(Saved entries)
---+---

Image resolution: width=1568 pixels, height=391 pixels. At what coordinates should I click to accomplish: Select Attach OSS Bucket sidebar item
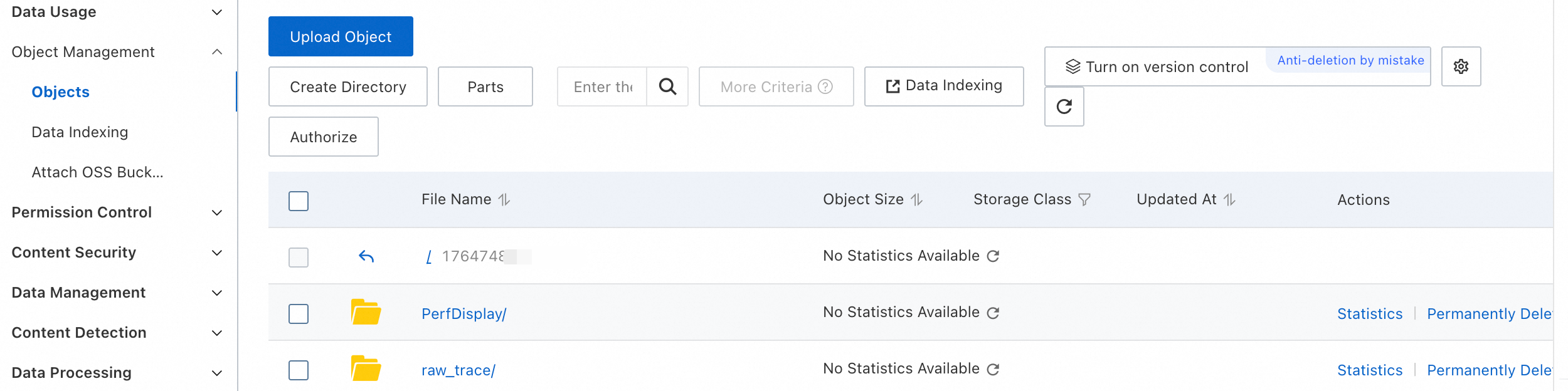click(x=97, y=172)
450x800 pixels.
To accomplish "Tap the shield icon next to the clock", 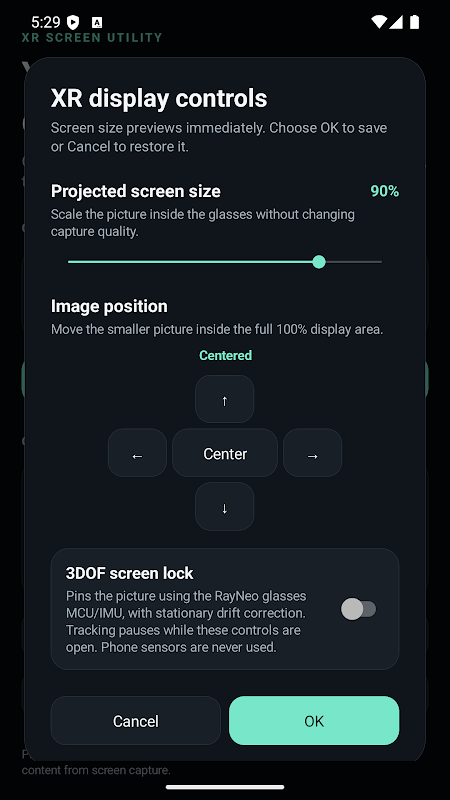I will pyautogui.click(x=73, y=22).
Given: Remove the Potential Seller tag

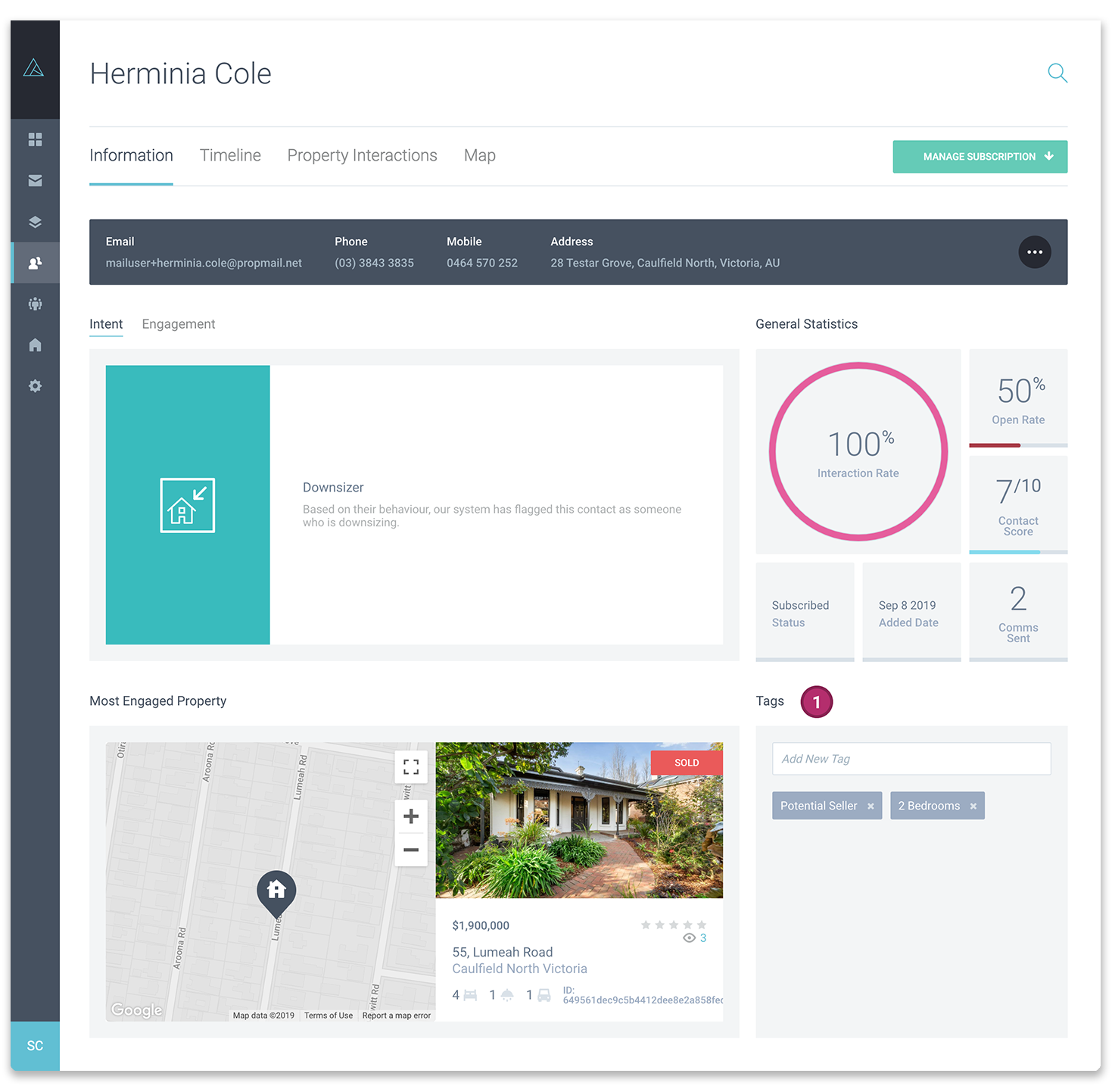Looking at the screenshot, I should pyautogui.click(x=871, y=807).
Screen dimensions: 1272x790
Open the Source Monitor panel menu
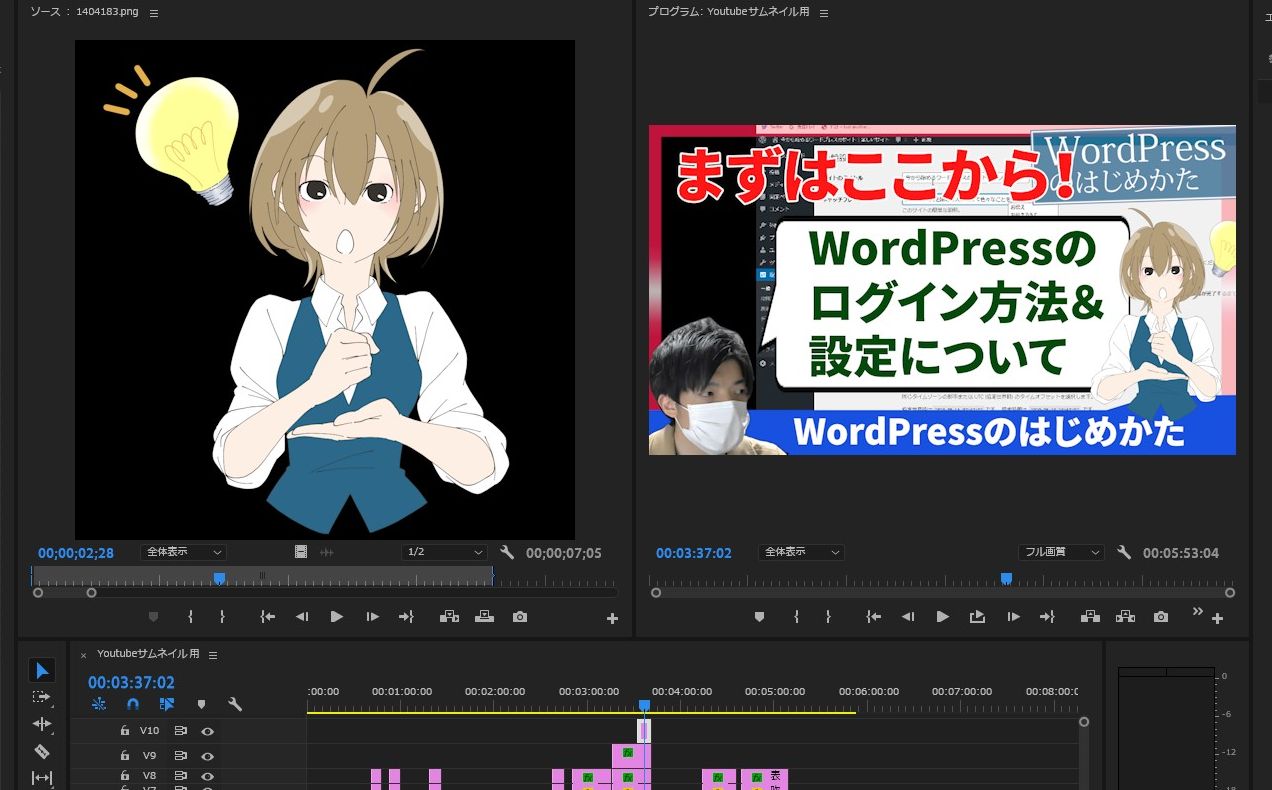click(x=153, y=12)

---+---

- [Your task] Begin at the line with "Given: Remove the Potential Seller tag" and end at the last line of the data above. Reproduce those lines exactly, but not the pictures.

- [Task answer]
Given: Remove the Potential Seller tag

Looking at the screenshot, I should pyautogui.click(x=871, y=807).
Screen dimensions: 1272x790
Open the Source Monitor panel menu
click(x=153, y=12)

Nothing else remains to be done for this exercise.